Request -
Please repeat the part of the math forum thread that opens with the words containing "Guayaquil (eephus!), Thursday, 30" and closes with "directly contradict it.", without changing a word.

ℝolliℵg M∀th Thr∑a∂

Message Bookmarked
Bookmark Removed
Not all messages are displayed: show all messages (1159 of them)

Also, guy who inspired me to start this thread Math & Music: The Severed Alliance. Some Recent Academic Approaches (Do Not Read If You Hate Drums) who is a topologist at Lehman College is playing a jazz piano gig tonight at Mezzrow. Would like to go sometime but probably not tonight.

Frankie Teardrop Explodes (James Redd and the Blecchs), Wednesday, 29 June 2016 23:20 (seven years ago) link

it is functional and a tool for stat analysis

― de l'asshole (flopson), Sunday, June 26, 2016 11:02 AM Bookmark Flag Post Permalink

R is not really that functional. It's a weird hybrid designed by people in an ad-hoc way. It's got amazing libraries and tooling, but as a language if you think "functional" you'll get confused after a while (but probably if you don't think 'functional' you'll get confused too -- lots of things just don't make much sense outside of 'it was easier to implement this way').

R.I.P. Haram-bae, the good posts goy (s.clover), Thursday, 30 June 2016 00:21 (seven years ago) link

Hadley Wyckham says R is "at its heart, a functional programming language"

de l'asshole (flopson), Thursday, 30 June 2016 00:44 (seven years ago) link

idk it never bothered me that much but i only ever read 'Godel's Proof' by Ernst Nagel
When I studied this as an undergraduate, we spent a term going through Boolos and Jeffrey, but this Nagel book looks short and sweet.

Frankie Teardrop Explodes (James Redd and the Blecchs), Thursday, 30 June 2016 01:22 (seven years ago) link

Hadley Wyckham is right and wrong in the same way as if you said that about say Javascript. If you _can_ have closures, you _can_ be functional. But that's not how most libraries are written, and the language has lots else going on

http://jasp.ism.ac.jp/kinou2sg/contents/R-ism-dec-8-no-anim.pdf

http://r.cs.purdue.edu/pub/ecoop12.pdf

http://community.haskell.org/~ndm/temp/EGMitchell-ExperienceReport.pdf

R.I.P. Haram-bae, the good posts goy (s.clover), Thursday, 30 June 2016 01:34 (seven years ago) link

i read the first 50 pages of Zia Haider Rahman's book due to a favorable James Wood review, but found it insufferable

OK I looked at the Wikipedia page for this and I can't think of a time extravagant praise for something made it sound so terrible

Guayaquil (eephus!), Thursday, 30 June 2016 01:43 (seven years ago) link

from paper sclover linked

As a language, R is like French; it has an elegant core, but every rule comes with a set of ad-hoc exceptions that directly contradict it.

Provided data -
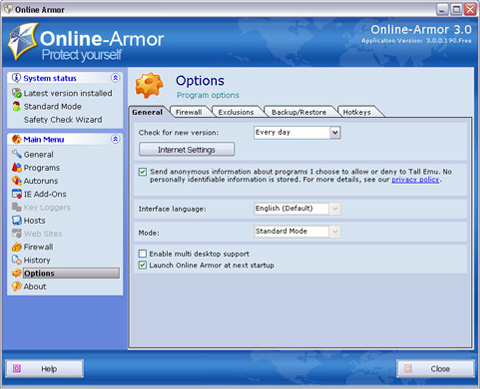Click the Firewall icon in the sidebar

(17, 247)
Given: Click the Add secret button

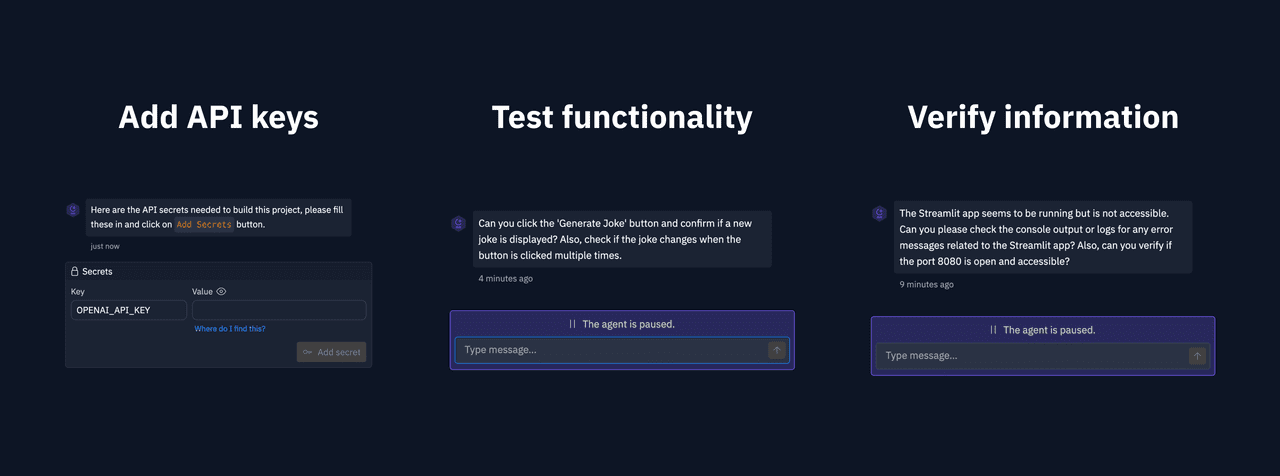Looking at the screenshot, I should click(x=331, y=352).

Result of this exercise -
Guayaquil (eephus!), Thursday, 30 June 2016 01:43 (seven years ago) link

from paper sclover linked

As a language, R is like French; it has an elegant core, but every rule comes with a set of ad-hoc exceptions that directly contradict it.